═════ Data for processing ═════
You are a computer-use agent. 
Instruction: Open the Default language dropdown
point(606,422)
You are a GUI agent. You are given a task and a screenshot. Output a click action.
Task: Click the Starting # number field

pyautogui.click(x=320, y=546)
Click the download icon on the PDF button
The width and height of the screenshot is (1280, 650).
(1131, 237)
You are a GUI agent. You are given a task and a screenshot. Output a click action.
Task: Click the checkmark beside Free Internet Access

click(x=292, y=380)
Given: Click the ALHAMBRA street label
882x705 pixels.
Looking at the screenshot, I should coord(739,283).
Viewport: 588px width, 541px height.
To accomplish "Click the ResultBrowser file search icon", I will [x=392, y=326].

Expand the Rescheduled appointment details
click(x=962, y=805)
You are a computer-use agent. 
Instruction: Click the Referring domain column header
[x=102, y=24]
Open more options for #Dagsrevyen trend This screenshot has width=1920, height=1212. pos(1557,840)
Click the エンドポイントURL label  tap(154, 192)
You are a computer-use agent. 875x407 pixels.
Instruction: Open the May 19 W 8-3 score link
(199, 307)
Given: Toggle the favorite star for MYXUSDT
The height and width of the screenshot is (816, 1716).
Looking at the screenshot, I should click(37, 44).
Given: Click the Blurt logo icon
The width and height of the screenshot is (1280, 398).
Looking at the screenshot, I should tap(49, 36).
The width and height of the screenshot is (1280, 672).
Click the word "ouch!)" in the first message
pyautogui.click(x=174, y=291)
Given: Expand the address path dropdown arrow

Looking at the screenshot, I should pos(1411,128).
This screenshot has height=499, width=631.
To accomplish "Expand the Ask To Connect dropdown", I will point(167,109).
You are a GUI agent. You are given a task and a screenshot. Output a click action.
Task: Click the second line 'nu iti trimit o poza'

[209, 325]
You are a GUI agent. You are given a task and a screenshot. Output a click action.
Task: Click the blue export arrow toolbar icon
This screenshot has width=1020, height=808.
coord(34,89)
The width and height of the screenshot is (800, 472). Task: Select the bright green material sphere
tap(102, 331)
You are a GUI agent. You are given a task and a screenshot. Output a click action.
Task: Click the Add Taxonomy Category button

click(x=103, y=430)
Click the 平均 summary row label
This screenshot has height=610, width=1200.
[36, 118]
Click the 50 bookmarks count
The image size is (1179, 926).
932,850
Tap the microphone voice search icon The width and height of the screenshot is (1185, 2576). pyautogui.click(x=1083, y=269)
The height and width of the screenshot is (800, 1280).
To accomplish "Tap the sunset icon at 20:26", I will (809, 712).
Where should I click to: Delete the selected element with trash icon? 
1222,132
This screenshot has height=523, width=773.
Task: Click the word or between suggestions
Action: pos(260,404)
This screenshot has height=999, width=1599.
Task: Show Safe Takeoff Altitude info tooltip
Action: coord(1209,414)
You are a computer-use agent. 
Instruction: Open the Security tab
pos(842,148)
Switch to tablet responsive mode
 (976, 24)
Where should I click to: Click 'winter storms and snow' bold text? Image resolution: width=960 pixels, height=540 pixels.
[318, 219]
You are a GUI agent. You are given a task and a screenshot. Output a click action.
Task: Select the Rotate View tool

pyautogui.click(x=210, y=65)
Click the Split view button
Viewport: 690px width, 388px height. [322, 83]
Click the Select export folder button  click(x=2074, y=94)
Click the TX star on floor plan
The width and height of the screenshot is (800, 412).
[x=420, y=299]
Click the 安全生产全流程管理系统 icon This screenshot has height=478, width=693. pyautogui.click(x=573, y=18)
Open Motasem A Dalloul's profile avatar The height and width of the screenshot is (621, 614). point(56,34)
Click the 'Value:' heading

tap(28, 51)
═════
▶ _Your assignment_: Copy the entries above exactly, leaving none out.

▶ _Response area_:
You are a computer-use agent. 
Instruction: Open the Default language dropdown
point(606,422)
You are a GUI agent. You are given a task and a screenshot. Output a click action.
Task: Click the Starting # number field

pyautogui.click(x=320, y=546)
Click the download icon on the PDF button
The width and height of the screenshot is (1280, 650).
(1131, 237)
You are a GUI agent. You are given a task and a screenshot. Output a click action.
Task: Click the checkmark beside Free Internet Access

click(x=292, y=380)
Given: Click the ALHAMBRA street label
882x705 pixels.
Looking at the screenshot, I should coord(739,283).
Viewport: 588px width, 541px height.
To accomplish "Click the ResultBrowser file search icon", I will [x=392, y=326].

Expand the Rescheduled appointment details
click(x=962, y=805)
You are a computer-use agent. 
Instruction: Click the Referring domain column header
[x=102, y=24]
Open more options for #Dagsrevyen trend This screenshot has width=1920, height=1212. pos(1557,840)
Click the エンドポイントURL label  tap(154, 192)
You are a computer-use agent. 875x407 pixels.
Instruction: Open the May 19 W 8-3 score link
(199, 307)
Given: Toggle the favorite star for MYXUSDT
The height and width of the screenshot is (816, 1716).
Looking at the screenshot, I should click(37, 44).
Given: Click the Blurt logo icon
The width and height of the screenshot is (1280, 398).
Looking at the screenshot, I should tap(49, 36).
The width and height of the screenshot is (1280, 672).
Click the word "ouch!)" in the first message
pyautogui.click(x=174, y=291)
Given: Expand the address path dropdown arrow

Looking at the screenshot, I should pos(1411,128).
This screenshot has height=499, width=631.
To accomplish "Expand the Ask To Connect dropdown", I will point(167,109).
You are a GUI agent. You are given a task and a screenshot. Output a click action.
Task: Click the second line 'nu iti trimit o poza'

[209, 325]
You are a GUI agent. You are given a task and a screenshot. Output a click action.
Task: Click the blue export arrow toolbar icon
This screenshot has width=1020, height=808.
coord(34,89)
The width and height of the screenshot is (800, 472). Task: Select the bright green material sphere
tap(102, 331)
You are a GUI agent. You are given a task and a screenshot. Output a click action.
Task: Click the Add Taxonomy Category button

click(x=103, y=430)
Click the 平均 summary row label
This screenshot has height=610, width=1200.
[36, 118]
Click the 50 bookmarks count
The image size is (1179, 926).
932,850
Tap the microphone voice search icon The width and height of the screenshot is (1185, 2576). pyautogui.click(x=1083, y=269)
The height and width of the screenshot is (800, 1280).
To accomplish "Tap the sunset icon at 20:26", I will (809, 712).
Where should I click to: Delete the selected element with trash icon? 
1222,132
This screenshot has height=523, width=773.
Task: Click the word or between suggestions
Action: pos(260,404)
This screenshot has height=999, width=1599.
Task: Show Safe Takeoff Altitude info tooltip
Action: coord(1209,414)
You are a computer-use agent. 
Instruction: Open the Security tab
pos(842,148)
Switch to tablet responsive mode
 (976, 24)
Where should I click to: Click 'winter storms and snow' bold text? Image resolution: width=960 pixels, height=540 pixels.
[318, 219]
You are a GUI agent. You are given a task and a screenshot. Output a click action.
Task: Select the Rotate View tool

pyautogui.click(x=210, y=65)
Click the Split view button
Viewport: 690px width, 388px height. [322, 83]
Click the Select export folder button  click(x=2074, y=94)
Click the TX star on floor plan
The width and height of the screenshot is (800, 412).
[x=420, y=299]
Click the 安全生产全流程管理系统 icon This screenshot has height=478, width=693. pyautogui.click(x=573, y=18)
Open Motasem A Dalloul's profile avatar The height and width of the screenshot is (621, 614). point(56,34)
Click the 'Value:' heading

tap(28, 51)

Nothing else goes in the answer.